* start Data shown *

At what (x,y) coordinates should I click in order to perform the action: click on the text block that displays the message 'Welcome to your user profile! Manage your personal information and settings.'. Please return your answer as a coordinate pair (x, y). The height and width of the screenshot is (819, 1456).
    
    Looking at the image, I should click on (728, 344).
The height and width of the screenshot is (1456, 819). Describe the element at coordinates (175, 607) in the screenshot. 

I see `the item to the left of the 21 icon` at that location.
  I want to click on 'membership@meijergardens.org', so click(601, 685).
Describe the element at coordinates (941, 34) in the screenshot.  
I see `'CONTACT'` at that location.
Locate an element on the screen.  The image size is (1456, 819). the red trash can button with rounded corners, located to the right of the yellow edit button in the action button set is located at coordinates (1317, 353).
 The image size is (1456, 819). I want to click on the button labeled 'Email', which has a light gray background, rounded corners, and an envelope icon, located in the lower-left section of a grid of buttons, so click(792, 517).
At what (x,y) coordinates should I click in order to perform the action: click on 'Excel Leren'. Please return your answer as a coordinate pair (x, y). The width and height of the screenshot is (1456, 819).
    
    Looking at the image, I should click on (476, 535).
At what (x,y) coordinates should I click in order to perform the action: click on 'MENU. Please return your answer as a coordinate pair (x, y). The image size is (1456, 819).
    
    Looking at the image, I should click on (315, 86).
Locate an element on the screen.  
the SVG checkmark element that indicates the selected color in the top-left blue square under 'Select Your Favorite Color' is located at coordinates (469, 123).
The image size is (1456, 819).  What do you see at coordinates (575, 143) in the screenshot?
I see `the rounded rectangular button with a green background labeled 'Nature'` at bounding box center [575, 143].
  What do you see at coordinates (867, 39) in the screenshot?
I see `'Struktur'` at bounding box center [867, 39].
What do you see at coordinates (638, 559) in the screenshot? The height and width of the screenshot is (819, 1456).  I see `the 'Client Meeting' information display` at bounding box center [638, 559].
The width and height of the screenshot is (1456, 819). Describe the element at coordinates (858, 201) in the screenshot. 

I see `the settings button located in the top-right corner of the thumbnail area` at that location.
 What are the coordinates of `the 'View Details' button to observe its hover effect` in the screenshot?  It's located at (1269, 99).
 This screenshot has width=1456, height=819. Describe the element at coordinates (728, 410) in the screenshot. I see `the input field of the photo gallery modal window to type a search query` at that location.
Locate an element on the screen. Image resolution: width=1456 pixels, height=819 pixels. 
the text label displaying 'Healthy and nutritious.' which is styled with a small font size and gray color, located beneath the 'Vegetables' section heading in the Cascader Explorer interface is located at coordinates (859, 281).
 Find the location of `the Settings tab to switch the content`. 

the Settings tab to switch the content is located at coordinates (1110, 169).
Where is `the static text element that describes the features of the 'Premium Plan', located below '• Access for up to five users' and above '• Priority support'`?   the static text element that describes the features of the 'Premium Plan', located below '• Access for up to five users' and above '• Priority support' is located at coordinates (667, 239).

* end Data shown *

What you should do:
Please copy all of the rows above word for word.

Task result:
At what (x,y) coordinates should I click in order to perform the action: click on the text block that displays the message 'Welcome to your user profile! Manage your personal information and settings.'. Please return your answer as a coordinate pair (x, y). The height and width of the screenshot is (819, 1456).
    
    Looking at the image, I should click on (728, 344).
The height and width of the screenshot is (1456, 819). Describe the element at coordinates (175, 607) in the screenshot. 

I see `the item to the left of the 21 icon` at that location.
  I want to click on 'membership@meijergardens.org', so click(601, 685).
Describe the element at coordinates (941, 34) in the screenshot.  
I see `'CONTACT'` at that location.
Locate an element on the screen.  The image size is (1456, 819). the red trash can button with rounded corners, located to the right of the yellow edit button in the action button set is located at coordinates (1317, 353).
 The image size is (1456, 819). I want to click on the button labeled 'Email', which has a light gray background, rounded corners, and an envelope icon, located in the lower-left section of a grid of buttons, so click(792, 517).
At what (x,y) coordinates should I click in order to perform the action: click on 'Excel Leren'. Please return your answer as a coordinate pair (x, y). The width and height of the screenshot is (1456, 819).
    
    Looking at the image, I should click on (476, 535).
At what (x,y) coordinates should I click in order to perform the action: click on 'MENU. Please return your answer as a coordinate pair (x, y). The image size is (1456, 819).
    
    Looking at the image, I should click on (315, 86).
Locate an element on the screen.  
the SVG checkmark element that indicates the selected color in the top-left blue square under 'Select Your Favorite Color' is located at coordinates (469, 123).
The image size is (1456, 819).  What do you see at coordinates (575, 143) in the screenshot?
I see `the rounded rectangular button with a green background labeled 'Nature'` at bounding box center [575, 143].
  What do you see at coordinates (867, 39) in the screenshot?
I see `'Struktur'` at bounding box center [867, 39].
What do you see at coordinates (638, 559) in the screenshot? The height and width of the screenshot is (819, 1456).  I see `the 'Client Meeting' information display` at bounding box center [638, 559].
The width and height of the screenshot is (1456, 819). Describe the element at coordinates (858, 201) in the screenshot. 

I see `the settings button located in the top-right corner of the thumbnail area` at that location.
 What are the coordinates of `the 'View Details' button to observe its hover effect` in the screenshot?  It's located at (1269, 99).
 This screenshot has width=1456, height=819. Describe the element at coordinates (728, 410) in the screenshot. I see `the input field of the photo gallery modal window to type a search query` at that location.
Locate an element on the screen. Image resolution: width=1456 pixels, height=819 pixels. 
the text label displaying 'Healthy and nutritious.' which is styled with a small font size and gray color, located beneath the 'Vegetables' section heading in the Cascader Explorer interface is located at coordinates (859, 281).
 Find the location of `the Settings tab to switch the content`. 

the Settings tab to switch the content is located at coordinates (1110, 169).
Where is `the static text element that describes the features of the 'Premium Plan', located below '• Access for up to five users' and above '• Priority support'`?   the static text element that describes the features of the 'Premium Plan', located below '• Access for up to five users' and above '• Priority support' is located at coordinates (667, 239).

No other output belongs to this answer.